Assignment
Beneath this line are the data; copy exactly the part of them that opens with the line containing "Task: Open the hamburger main menu" and closes with the line containing "Given: Click bottom-right", and only that part.

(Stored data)
•••••

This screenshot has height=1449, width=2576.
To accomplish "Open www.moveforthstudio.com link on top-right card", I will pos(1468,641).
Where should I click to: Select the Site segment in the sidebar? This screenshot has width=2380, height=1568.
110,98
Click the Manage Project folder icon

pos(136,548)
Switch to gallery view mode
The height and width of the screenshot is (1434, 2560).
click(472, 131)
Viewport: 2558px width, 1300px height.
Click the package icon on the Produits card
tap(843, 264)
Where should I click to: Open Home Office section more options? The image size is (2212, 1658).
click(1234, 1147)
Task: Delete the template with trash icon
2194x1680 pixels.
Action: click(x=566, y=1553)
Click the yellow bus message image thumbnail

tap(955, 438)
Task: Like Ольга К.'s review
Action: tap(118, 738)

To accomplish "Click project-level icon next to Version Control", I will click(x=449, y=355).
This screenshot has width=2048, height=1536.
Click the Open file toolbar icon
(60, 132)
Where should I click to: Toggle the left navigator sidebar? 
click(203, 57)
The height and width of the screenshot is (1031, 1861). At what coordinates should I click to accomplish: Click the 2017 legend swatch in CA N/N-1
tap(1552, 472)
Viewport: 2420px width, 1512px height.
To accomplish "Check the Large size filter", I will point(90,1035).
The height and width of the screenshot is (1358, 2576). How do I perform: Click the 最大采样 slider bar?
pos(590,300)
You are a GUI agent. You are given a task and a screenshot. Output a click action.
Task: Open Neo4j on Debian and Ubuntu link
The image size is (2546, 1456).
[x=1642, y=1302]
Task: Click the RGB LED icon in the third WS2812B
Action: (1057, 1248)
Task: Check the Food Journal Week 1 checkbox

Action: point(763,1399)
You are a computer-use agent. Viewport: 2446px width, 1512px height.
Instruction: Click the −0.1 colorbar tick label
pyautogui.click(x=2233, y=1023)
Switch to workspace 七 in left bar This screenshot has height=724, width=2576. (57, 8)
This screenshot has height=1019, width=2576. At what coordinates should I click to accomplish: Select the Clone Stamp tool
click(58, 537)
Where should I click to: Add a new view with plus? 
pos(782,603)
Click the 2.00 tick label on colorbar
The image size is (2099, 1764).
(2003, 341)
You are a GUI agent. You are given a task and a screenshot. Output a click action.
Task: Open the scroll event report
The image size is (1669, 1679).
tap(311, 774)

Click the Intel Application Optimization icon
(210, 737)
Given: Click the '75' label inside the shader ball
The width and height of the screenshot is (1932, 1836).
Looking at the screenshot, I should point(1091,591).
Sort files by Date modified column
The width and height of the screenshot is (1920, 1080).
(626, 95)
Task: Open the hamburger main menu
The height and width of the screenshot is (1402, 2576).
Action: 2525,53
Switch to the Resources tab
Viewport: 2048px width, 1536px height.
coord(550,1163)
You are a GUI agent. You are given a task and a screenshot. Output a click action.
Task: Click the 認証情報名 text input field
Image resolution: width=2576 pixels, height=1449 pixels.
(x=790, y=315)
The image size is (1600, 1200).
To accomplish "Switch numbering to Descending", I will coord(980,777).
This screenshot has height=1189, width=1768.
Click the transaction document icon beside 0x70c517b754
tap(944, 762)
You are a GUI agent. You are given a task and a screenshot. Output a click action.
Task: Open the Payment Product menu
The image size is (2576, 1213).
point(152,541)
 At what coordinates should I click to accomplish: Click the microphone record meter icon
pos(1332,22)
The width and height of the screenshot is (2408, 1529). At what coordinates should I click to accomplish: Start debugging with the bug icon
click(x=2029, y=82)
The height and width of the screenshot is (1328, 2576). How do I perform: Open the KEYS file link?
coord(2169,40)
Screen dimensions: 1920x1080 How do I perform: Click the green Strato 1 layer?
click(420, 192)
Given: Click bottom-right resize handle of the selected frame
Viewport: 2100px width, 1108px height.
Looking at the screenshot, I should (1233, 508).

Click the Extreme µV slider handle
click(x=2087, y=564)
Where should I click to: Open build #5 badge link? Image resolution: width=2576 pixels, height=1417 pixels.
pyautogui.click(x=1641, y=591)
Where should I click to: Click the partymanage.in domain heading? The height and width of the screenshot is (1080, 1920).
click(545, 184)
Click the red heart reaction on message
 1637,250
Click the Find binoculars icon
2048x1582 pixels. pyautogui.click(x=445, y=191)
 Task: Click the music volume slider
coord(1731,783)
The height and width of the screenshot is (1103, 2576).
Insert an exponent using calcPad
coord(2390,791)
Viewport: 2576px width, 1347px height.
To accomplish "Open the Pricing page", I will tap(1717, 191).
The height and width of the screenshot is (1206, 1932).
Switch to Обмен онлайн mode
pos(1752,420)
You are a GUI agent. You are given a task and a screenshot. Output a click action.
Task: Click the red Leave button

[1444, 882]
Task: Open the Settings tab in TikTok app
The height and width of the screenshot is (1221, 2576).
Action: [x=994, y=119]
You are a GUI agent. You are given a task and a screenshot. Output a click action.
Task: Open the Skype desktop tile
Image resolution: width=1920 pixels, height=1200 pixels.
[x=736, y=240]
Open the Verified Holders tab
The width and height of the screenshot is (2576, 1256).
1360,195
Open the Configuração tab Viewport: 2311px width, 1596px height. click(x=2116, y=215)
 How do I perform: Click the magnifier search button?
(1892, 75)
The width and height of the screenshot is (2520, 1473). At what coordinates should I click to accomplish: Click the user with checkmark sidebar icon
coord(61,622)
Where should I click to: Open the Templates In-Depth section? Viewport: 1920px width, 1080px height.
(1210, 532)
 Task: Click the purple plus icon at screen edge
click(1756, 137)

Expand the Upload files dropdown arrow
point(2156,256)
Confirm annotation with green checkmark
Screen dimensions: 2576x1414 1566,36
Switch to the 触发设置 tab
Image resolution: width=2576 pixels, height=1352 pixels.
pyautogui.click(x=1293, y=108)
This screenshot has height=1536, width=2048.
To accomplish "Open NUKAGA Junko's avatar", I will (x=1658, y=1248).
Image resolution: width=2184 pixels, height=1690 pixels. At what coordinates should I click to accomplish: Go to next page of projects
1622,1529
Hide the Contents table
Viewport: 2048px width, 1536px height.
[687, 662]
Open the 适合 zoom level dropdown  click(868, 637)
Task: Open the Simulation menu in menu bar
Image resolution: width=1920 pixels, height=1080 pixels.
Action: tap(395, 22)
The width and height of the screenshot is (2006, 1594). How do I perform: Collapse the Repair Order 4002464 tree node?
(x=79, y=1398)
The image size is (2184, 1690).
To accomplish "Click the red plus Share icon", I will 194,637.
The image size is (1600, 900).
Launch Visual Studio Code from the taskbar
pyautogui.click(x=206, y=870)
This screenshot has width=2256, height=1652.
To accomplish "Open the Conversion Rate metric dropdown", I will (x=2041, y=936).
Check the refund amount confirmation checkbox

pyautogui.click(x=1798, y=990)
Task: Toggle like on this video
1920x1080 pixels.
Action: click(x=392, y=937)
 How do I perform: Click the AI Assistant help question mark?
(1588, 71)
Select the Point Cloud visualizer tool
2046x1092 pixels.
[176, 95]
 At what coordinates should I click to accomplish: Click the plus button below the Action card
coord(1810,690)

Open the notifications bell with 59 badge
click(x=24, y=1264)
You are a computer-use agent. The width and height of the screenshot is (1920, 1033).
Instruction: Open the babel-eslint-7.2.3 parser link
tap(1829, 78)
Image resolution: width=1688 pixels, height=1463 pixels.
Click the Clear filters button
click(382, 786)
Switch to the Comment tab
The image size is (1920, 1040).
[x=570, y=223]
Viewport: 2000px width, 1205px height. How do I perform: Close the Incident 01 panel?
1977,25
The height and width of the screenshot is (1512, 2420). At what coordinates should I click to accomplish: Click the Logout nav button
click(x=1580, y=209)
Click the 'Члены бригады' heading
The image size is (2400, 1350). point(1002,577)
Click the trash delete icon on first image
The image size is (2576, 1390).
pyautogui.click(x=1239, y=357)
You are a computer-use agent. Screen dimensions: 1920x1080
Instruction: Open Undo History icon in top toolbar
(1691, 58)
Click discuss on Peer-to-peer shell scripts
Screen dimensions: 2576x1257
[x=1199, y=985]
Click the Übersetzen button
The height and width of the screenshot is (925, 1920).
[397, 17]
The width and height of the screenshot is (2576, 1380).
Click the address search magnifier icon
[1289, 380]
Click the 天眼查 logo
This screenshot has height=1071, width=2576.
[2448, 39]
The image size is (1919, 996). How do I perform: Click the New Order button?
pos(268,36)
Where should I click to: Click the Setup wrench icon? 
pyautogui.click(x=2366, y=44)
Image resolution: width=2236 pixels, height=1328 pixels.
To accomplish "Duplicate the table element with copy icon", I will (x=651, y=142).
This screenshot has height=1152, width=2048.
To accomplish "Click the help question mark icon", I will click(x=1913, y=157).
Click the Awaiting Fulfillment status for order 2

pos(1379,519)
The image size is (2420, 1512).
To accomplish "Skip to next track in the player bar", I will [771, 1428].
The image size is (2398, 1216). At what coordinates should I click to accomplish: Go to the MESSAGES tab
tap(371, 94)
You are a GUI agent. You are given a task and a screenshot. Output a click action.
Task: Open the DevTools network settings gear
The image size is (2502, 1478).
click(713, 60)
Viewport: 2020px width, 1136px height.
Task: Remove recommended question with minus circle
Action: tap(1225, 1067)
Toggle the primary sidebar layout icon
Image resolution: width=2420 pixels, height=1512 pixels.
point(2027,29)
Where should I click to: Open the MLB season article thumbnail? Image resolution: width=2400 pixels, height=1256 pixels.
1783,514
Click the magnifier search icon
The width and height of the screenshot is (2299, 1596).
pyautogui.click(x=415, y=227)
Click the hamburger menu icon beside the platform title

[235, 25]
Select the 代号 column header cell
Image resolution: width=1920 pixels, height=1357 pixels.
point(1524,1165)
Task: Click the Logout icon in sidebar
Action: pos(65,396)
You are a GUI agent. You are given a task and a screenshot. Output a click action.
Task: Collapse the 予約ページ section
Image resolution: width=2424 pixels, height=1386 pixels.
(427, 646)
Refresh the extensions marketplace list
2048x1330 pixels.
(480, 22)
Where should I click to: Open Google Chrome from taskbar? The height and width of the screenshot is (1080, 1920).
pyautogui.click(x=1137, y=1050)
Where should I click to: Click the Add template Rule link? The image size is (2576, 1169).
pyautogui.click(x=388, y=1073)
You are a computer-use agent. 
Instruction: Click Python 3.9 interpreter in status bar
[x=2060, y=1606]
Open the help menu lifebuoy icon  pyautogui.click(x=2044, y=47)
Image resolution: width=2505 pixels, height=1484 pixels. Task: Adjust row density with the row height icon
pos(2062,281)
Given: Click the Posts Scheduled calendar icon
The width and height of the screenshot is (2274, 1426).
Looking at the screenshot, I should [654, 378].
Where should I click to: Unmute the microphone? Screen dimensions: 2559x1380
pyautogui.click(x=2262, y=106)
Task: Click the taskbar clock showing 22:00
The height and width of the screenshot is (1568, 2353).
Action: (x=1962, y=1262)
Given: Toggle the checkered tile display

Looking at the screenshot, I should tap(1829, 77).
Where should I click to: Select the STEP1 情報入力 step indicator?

•••••

Expected answer
Task: Open the hamburger main menu
The height and width of the screenshot is (1402, 2576).
Action: 2525,53
Switch to the Resources tab
Viewport: 2048px width, 1536px height.
coord(550,1163)
You are a GUI agent. You are given a task and a screenshot. Output a click action.
Task: Click the 認証情報名 text input field
Image resolution: width=2576 pixels, height=1449 pixels.
(x=790, y=315)
The image size is (1600, 1200).
To accomplish "Switch numbering to Descending", I will coord(980,777).
This screenshot has height=1189, width=1768.
Click the transaction document icon beside 0x70c517b754
tap(944, 762)
You are a GUI agent. You are given a task and a screenshot. Output a click action.
Task: Open the Payment Product menu
The image size is (2576, 1213).
point(152,541)
 At what coordinates should I click to accomplish: Click the microphone record meter icon
pos(1332,22)
The width and height of the screenshot is (2408, 1529). At what coordinates should I click to accomplish: Start debugging with the bug icon
click(x=2029, y=82)
The height and width of the screenshot is (1328, 2576). How do I perform: Open the KEYS file link?
coord(2169,40)
Screen dimensions: 1920x1080 How do I perform: Click the green Strato 1 layer?
click(420, 192)
Given: Click bottom-right resize handle of the selected frame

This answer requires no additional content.